REPORTING PERIOD COVERED: Aggregate data and trends for 1992-1997 were examined to determine a) the frequencies at which OIs occurred first; b) the incidence of OIs; c) the percentage of persons among those who have died who had had a given OI during their course of AIDS, and d) the frequency of prescriptions for antiretroviral therapy and prophylaxis for Pneumocystis carinii pneumonia (PCP) and for Mycobacterium avium complex disease (MAC).

DESCRIPTION OF SYSTEM: Data were analyzed from the Adult/Adolescent Spectrum of HIV Disease (ASD) sentinel surveillance project, a prospective medical record review of HIV-infected persons aged > or = 13 years conducted in 11 U.S. cities. ASD data were standardized to national AIDS surveillance data for 1992-1997 by age; race; sex; country of birth; year of AIDS diagnosis; HIV exposure mode; and for incidence calculations, by CD4+ T-lymphocyte distribution.

RESULTS: The incidence declined significantly for each of 15 of the 26 specific AIDS-defining OIs (p<0.05). PCP was the most common AIDS-defining OI to occur first (PCP was the first OI to occur for 36% of HIV-infected persons), the most common incident AIDS-defining OI (274 cases per 1000 person-years), and the most common AIDS-defining OI to have occurred during the course of AIDS (53% of persons who died with AIDS had PCP diagnosed at some time during their course of AIDS). Of persons with CD4+ T-lymphocyte counts <500 cells/microL, the number with prescriptions for triple combination therapy increased from zero in 1992 to 40% in 1997, and 80% of persons had a prescription for any antiretroviral therapy in 1997. Of persons with CD4+ T-lymphocyte counts <200 cells/microL, the percentage with prescriptions for PCP prophylaxis remained stable from 1992 through 1997 (range: 75% to 80%). Of persons with CD4+ T-lymphocyte counts <50 cells/microL, the percentage with prescriptions for MAC prophylaxis increased from 9% in 1992 to 44% in 1997.

INTERPRETATIONS: The incidences of many OIs are decreasing primarily because of advances in HIV-related therapy. However, OIs are still occurring, especially when patients access care late during the course of disease. Even after accessing care, persons may develop OIs because of lack of prescription for prophylaxis, antiretroviral drug resistance, or poor adherence to therapy. During 1992-1997, most patients in need of PCP prophylaxis received a prescription for it; however, even in 1997, most patients in need of MAC prophylaxis did not receive a prescription for it.
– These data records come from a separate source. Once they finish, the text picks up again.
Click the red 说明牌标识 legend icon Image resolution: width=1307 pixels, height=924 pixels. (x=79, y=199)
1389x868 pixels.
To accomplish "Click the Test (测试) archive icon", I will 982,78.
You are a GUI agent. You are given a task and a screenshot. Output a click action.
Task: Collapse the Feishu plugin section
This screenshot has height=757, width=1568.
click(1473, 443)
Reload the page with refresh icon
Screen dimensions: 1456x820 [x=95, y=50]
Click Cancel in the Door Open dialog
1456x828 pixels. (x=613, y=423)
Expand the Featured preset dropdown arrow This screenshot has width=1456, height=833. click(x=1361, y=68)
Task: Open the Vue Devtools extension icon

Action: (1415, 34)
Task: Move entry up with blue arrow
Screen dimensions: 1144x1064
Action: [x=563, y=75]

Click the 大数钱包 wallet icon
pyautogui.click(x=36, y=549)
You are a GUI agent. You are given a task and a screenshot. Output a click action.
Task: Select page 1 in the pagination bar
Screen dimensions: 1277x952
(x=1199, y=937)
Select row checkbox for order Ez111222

ACTIONS TAKEN: These surveillance data are used by persons involved with developing guidelines for preventing OIs to determine the importance of and trends in OIs and preventive therapy. CDC is developing population-based approaches for surveillance of HIV disease progression, OIs, and therapies with the goal of making these data available in more geographic areas to help assess public health and health-care programs.